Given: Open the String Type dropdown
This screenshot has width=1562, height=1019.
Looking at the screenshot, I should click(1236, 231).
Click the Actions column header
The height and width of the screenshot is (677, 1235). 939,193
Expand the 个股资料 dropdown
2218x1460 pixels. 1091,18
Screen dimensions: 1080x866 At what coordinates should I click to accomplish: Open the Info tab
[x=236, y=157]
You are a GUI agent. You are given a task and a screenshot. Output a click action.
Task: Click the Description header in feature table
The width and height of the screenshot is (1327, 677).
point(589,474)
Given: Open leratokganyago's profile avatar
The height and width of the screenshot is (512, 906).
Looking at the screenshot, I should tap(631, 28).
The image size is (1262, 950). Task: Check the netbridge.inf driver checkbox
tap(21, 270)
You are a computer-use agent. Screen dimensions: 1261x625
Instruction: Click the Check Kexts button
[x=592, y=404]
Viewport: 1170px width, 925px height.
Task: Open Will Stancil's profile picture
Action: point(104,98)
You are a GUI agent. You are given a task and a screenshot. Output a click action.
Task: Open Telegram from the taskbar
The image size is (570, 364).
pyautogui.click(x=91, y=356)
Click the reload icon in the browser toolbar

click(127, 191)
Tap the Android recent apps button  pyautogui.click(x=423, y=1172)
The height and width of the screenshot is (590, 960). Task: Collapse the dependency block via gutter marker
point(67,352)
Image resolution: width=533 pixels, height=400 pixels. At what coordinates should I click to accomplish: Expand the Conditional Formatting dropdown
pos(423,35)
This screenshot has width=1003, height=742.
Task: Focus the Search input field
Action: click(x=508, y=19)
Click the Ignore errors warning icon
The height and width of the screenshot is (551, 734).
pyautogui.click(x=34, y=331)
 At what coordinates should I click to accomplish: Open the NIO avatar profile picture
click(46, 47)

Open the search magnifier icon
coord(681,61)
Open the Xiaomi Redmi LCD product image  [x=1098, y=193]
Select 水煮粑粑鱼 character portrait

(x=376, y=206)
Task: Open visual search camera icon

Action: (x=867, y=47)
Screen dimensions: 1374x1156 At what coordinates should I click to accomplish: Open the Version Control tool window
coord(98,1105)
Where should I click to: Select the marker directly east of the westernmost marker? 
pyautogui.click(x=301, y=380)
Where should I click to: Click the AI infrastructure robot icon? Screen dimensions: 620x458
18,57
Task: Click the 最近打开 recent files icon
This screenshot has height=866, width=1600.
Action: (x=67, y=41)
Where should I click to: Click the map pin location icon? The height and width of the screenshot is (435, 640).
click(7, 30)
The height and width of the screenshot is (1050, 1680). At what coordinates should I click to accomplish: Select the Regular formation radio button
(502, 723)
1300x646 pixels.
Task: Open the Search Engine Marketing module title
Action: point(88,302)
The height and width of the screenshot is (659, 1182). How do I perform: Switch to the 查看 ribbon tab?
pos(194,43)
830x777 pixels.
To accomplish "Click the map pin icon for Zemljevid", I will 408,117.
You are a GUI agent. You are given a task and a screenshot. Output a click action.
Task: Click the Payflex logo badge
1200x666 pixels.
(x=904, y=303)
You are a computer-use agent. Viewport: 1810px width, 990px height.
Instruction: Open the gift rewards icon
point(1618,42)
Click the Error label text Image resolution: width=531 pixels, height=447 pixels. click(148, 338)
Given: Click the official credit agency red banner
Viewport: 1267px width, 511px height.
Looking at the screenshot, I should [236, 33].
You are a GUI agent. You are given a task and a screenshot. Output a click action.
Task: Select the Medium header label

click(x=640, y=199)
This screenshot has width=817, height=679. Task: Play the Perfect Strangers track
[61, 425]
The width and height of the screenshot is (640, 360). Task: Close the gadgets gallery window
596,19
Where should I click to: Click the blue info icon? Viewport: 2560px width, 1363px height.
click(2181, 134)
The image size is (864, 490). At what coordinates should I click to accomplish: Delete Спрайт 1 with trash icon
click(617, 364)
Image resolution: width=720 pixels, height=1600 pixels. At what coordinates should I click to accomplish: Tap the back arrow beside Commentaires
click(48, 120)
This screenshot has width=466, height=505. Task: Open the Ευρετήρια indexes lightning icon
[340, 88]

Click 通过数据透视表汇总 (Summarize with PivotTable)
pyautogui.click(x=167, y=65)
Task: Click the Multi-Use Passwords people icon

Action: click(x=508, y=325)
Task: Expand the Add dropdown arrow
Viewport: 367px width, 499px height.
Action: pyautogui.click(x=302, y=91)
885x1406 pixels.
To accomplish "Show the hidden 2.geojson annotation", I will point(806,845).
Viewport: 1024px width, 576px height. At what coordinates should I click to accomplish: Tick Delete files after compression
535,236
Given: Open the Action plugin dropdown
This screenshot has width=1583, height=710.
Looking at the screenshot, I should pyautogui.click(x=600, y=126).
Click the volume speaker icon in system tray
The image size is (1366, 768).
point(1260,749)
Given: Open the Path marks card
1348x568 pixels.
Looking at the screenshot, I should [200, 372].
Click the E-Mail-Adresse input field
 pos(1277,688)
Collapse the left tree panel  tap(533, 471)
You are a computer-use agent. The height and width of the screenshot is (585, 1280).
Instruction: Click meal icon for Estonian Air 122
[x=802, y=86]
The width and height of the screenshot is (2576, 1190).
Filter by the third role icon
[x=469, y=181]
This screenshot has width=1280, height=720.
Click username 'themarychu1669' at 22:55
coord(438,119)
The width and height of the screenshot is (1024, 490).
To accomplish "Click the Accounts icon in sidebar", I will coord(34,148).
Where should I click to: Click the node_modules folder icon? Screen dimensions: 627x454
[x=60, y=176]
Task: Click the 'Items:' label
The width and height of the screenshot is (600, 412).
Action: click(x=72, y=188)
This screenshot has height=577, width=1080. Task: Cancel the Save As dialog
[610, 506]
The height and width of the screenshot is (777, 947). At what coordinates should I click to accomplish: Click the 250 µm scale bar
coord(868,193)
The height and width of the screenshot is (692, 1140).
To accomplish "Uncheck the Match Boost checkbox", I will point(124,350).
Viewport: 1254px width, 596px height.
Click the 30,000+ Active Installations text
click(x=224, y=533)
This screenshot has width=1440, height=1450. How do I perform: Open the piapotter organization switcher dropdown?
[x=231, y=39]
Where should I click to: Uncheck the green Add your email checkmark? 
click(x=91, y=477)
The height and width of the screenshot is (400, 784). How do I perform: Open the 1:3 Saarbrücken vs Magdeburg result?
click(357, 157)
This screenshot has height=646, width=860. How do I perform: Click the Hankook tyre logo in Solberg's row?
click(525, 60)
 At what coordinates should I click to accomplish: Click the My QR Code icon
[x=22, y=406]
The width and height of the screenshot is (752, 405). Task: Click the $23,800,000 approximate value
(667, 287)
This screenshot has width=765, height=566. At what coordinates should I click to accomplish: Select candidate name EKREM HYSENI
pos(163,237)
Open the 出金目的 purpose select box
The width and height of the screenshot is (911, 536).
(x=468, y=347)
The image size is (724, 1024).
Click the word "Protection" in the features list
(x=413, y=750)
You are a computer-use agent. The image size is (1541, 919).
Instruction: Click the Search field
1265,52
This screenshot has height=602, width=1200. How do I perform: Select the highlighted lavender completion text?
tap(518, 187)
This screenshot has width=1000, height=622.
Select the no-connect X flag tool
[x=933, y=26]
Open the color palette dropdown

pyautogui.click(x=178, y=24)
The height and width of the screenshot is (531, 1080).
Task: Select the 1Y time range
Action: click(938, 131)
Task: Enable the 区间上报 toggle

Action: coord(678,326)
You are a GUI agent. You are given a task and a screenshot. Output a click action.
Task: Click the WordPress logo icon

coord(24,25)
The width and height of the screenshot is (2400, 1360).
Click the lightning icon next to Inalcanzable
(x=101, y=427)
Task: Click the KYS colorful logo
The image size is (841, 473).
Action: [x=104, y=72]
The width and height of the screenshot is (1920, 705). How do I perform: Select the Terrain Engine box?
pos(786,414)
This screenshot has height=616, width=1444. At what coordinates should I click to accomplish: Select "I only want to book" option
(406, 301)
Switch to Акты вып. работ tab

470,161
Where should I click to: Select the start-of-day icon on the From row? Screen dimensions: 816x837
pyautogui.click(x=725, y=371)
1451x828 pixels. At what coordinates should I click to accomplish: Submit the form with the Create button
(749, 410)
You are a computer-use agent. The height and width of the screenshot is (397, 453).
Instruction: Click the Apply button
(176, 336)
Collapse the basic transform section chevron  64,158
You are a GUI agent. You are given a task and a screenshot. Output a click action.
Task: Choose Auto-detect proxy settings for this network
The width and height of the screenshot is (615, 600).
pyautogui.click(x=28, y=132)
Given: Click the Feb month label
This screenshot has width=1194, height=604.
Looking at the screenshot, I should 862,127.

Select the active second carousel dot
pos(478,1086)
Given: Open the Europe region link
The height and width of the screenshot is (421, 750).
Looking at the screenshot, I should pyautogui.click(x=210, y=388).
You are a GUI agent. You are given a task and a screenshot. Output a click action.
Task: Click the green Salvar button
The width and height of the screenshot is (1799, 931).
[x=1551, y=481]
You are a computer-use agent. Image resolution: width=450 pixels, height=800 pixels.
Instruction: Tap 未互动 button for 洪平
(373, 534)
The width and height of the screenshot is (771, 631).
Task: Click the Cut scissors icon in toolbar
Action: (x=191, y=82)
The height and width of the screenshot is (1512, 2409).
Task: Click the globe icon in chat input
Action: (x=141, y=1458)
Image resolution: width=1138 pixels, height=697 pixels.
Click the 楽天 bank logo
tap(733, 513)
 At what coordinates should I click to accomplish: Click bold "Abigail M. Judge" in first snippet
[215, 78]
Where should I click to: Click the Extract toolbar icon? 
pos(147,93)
*****
WHAT YOU WILL DO - Your reply should be one number: the count of lines above that hold the word "recent".

EXERCISE RESULT - 2